[[ AVAILABLE DATA open ]]
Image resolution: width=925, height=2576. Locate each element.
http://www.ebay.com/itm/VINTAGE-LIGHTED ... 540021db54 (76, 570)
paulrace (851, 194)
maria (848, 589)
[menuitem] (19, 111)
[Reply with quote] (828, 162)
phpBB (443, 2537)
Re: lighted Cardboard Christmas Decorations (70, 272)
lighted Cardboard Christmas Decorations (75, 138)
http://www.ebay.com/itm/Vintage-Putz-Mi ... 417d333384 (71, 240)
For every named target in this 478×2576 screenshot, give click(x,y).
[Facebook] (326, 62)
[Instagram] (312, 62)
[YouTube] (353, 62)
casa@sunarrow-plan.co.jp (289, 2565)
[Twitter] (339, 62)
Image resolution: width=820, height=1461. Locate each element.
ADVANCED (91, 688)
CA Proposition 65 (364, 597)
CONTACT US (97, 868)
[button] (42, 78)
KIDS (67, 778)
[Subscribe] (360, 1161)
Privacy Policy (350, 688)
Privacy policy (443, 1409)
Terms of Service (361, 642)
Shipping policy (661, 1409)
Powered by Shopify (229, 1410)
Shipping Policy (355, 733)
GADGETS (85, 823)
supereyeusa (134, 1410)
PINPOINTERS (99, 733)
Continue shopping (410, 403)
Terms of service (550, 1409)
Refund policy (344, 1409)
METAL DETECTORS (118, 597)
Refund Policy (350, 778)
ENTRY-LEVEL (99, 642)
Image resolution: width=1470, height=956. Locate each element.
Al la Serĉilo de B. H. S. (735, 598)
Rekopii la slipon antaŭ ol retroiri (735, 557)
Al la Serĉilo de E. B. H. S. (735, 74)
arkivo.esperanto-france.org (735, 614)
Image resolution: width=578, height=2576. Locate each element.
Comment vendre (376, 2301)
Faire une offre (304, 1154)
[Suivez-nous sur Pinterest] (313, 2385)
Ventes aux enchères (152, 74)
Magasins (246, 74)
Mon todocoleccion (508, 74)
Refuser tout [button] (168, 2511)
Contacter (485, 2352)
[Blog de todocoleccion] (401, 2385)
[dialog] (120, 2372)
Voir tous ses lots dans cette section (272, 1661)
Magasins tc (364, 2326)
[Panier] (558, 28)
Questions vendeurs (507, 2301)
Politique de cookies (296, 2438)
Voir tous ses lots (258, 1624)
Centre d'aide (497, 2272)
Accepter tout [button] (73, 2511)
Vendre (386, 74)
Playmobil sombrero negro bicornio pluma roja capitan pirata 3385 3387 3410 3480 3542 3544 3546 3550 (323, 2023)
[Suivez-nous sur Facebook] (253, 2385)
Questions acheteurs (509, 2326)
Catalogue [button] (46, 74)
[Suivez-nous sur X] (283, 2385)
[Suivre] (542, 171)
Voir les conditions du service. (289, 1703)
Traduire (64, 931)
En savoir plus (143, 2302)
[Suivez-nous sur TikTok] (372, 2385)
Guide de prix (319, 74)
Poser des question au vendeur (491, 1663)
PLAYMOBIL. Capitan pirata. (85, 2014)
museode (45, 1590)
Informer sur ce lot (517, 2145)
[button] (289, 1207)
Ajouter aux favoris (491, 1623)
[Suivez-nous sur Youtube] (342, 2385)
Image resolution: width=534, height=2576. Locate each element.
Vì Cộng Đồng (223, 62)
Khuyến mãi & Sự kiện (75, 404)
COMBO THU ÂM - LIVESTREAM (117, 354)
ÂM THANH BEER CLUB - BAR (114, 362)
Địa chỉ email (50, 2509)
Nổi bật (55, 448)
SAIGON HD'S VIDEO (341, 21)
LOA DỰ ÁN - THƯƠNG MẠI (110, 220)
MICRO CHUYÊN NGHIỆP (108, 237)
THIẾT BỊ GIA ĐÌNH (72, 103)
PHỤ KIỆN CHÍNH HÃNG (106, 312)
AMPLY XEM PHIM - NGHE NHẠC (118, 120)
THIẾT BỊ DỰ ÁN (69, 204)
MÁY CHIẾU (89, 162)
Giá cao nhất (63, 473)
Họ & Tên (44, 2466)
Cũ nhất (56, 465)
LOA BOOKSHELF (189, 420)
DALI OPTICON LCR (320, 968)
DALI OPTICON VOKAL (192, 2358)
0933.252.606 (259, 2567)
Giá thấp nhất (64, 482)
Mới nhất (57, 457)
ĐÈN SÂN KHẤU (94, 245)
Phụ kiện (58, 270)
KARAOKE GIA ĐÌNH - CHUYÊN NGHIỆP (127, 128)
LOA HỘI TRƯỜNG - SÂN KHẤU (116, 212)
[[ AVAILABLE DATA closed ]]
▸ **EXERCISE**
Set down the data above once more so that nothing differs from the original.

▸ **RESPONSE FOR THIS EXERCISE**
Image resolution: width=925, height=2576. Locate each element.
http://www.ebay.com/itm/VINTAGE-LIGHTED ... 540021db54 (76, 570)
paulrace (851, 194)
maria (848, 589)
[menuitem] (19, 111)
[Reply with quote] (828, 162)
phpBB (443, 2537)
Re: lighted Cardboard Christmas Decorations (70, 272)
lighted Cardboard Christmas Decorations (75, 138)
http://www.ebay.com/itm/Vintage-Putz-Mi ... 417d333384 (71, 240)
For every named target in this 478×2576 screenshot, give click(x,y).
[Facebook] (326, 62)
[Instagram] (312, 62)
[YouTube] (353, 62)
casa@sunarrow-plan.co.jp (289, 2565)
[Twitter] (339, 62)
Image resolution: width=820, height=1461. Locate each element.
ADVANCED (91, 688)
CA Proposition 65 (364, 597)
CONTACT US (97, 868)
[button] (42, 78)
KIDS (67, 778)
[Subscribe] (360, 1161)
Privacy Policy (350, 688)
Privacy policy (443, 1409)
Terms of Service (361, 642)
Shipping policy (661, 1409)
Powered by Shopify (229, 1410)
Shipping Policy (355, 733)
GADGETS (85, 823)
supereyeusa (134, 1410)
PINPOINTERS (99, 733)
Continue shopping (410, 403)
Terms of service (550, 1409)
Refund policy (344, 1409)
METAL DETECTORS (118, 597)
Refund Policy (350, 778)
ENTRY-LEVEL (99, 642)
Image resolution: width=1470, height=956. Locate each element.
Al la Serĉilo de B. H. S. (735, 598)
Rekopii la slipon antaŭ ol retroiri (735, 557)
Al la Serĉilo de E. B. H. S. (735, 74)
arkivo.esperanto-france.org (735, 614)
Image resolution: width=578, height=2576. Locate each element.
Comment vendre (376, 2301)
Faire une offre (304, 1154)
[Suivez-nous sur Pinterest] (313, 2385)
Ventes aux enchères (152, 74)
Magasins (246, 74)
Mon todocoleccion (508, 74)
Refuser tout [button] (168, 2511)
Contacter (485, 2352)
[Blog de todocoleccion] (401, 2385)
[dialog] (120, 2372)
Voir tous ses lots dans cette section (272, 1661)
Magasins tc (364, 2326)
[Panier] (558, 28)
Questions vendeurs (507, 2301)
Politique de cookies (296, 2438)
Voir tous ses lots (258, 1624)
Centre d'aide (497, 2272)
Accepter tout [button] (73, 2511)
Vendre (386, 74)
Playmobil sombrero negro bicornio pluma roja capitan pirata 3385 3387 3410 3480 3542 3544 3546 3550 (323, 2023)
[Suivez-nous sur Facebook] (253, 2385)
Questions acheteurs (509, 2326)
Catalogue [button] (46, 74)
[Suivez-nous sur X] (283, 2385)
[Suivre] (542, 171)
Voir les conditions du service. (289, 1703)
Traduire (64, 931)
En savoir plus (143, 2302)
[Suivez-nous sur TikTok] (372, 2385)
Guide de prix (319, 74)
Poser des question au vendeur (491, 1663)
PLAYMOBIL. Capitan pirata. (85, 2014)
museode (45, 1590)
Informer sur ce lot (517, 2145)
[button] (289, 1207)
Ajouter aux favoris (491, 1623)
[Suivez-nous sur Youtube] (342, 2385)
Image resolution: width=534, height=2576. Locate each element.
Vì Cộng Đồng (223, 62)
Khuyến mãi & Sự kiện (75, 404)
COMBO THU ÂM - LIVESTREAM (117, 354)
ÂM THANH BEER CLUB - BAR (114, 362)
Địa chỉ email (50, 2509)
Nổi bật (55, 448)
SAIGON HD'S VIDEO (341, 21)
LOA DỰ ÁN - THƯƠNG MẠI (110, 220)
MICRO CHUYÊN NGHIỆP (108, 237)
THIẾT BỊ GIA ĐÌNH (72, 103)
PHỤ KIỆN CHÍNH HÃNG (106, 312)
AMPLY XEM PHIM - NGHE NHẠC (118, 120)
THIẾT BỊ DỰ ÁN (69, 204)
MÁY CHIẾU (89, 162)
Giá cao nhất (63, 473)
Họ & Tên (44, 2466)
Cũ nhất (56, 465)
LOA BOOKSHELF (189, 420)
DALI OPTICON LCR (320, 968)
DALI OPTICON VOKAL (192, 2358)
0933.252.606 (259, 2567)
Giá thấp nhất (64, 482)
Mới nhất (57, 457)
ĐÈN SÂN KHẤU (94, 245)
Phụ kiện (58, 270)
KARAOKE GIA ĐÌNH - CHUYÊN NGHIỆP (127, 128)
LOA HỘI TRƯỜNG - SÂN KHẤU (116, 212)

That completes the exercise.